(WHAT THE TASK REQUIRES):
Copy the records word for word, from the line containing "This screenshot has height=868, width=1094." through the line containing "tap(155, 714)", including both of those lines.

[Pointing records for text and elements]

━━━━━━━━━━

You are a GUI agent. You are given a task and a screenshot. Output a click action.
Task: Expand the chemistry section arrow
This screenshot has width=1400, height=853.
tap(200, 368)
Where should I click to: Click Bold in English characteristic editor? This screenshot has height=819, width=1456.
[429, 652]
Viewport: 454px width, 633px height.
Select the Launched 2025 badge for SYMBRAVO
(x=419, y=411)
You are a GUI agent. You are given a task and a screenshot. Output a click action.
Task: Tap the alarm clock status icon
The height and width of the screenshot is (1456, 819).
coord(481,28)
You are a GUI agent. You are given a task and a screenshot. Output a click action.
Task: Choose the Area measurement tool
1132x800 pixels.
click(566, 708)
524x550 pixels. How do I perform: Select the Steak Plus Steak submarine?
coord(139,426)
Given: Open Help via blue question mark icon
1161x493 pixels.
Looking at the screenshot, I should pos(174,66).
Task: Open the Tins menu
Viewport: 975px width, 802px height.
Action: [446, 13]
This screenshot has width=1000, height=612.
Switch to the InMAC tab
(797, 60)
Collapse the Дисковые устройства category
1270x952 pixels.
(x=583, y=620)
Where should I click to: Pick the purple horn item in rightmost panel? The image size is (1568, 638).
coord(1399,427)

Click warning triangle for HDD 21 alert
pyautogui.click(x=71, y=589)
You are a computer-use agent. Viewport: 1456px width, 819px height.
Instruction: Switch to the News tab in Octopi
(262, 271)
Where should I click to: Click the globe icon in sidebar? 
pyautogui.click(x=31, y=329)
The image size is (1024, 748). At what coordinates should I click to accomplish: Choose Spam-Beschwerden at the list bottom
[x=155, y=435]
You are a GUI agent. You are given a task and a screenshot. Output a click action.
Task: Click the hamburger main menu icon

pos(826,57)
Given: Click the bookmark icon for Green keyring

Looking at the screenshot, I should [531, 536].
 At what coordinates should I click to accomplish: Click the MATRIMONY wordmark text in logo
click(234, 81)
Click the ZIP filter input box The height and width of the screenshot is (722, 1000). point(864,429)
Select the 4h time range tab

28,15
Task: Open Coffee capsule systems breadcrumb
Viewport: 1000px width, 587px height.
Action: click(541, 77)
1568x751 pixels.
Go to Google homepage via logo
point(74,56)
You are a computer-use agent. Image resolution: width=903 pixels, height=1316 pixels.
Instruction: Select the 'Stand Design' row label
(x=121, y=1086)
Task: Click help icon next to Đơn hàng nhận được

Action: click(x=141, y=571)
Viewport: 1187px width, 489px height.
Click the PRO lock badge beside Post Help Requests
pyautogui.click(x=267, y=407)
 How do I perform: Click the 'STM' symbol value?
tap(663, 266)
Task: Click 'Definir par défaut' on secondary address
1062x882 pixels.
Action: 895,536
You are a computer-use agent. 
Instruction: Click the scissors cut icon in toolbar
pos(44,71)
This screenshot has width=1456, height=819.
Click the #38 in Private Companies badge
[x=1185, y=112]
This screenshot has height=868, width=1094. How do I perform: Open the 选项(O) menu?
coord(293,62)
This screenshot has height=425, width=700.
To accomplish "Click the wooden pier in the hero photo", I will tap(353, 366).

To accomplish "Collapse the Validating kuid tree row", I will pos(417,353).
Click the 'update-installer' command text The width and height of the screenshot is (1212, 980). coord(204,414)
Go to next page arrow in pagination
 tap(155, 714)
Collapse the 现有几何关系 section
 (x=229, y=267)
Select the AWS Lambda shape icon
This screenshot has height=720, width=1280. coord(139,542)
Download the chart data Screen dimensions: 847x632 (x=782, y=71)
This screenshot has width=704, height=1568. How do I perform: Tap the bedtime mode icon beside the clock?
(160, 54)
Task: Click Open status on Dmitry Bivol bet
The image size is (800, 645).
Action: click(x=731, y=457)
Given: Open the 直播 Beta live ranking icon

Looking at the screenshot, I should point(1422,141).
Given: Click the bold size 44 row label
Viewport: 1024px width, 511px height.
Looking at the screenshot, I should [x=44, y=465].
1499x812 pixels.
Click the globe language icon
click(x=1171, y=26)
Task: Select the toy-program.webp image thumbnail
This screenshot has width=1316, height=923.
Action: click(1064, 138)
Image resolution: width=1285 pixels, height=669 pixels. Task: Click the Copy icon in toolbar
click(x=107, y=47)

━━━━━━━━━━

(RESULT OF THIS TASK):
This screenshot has height=868, width=1094. How do I perform: Open the 选项(O) menu?
coord(293,62)
This screenshot has height=425, width=700.
To accomplish "Click the wooden pier in the hero photo", I will tap(353, 366).

To accomplish "Collapse the Validating kuid tree row", I will pos(417,353).
Click the 'update-installer' command text The width and height of the screenshot is (1212, 980). coord(204,414)
Go to next page arrow in pagination
 tap(155, 714)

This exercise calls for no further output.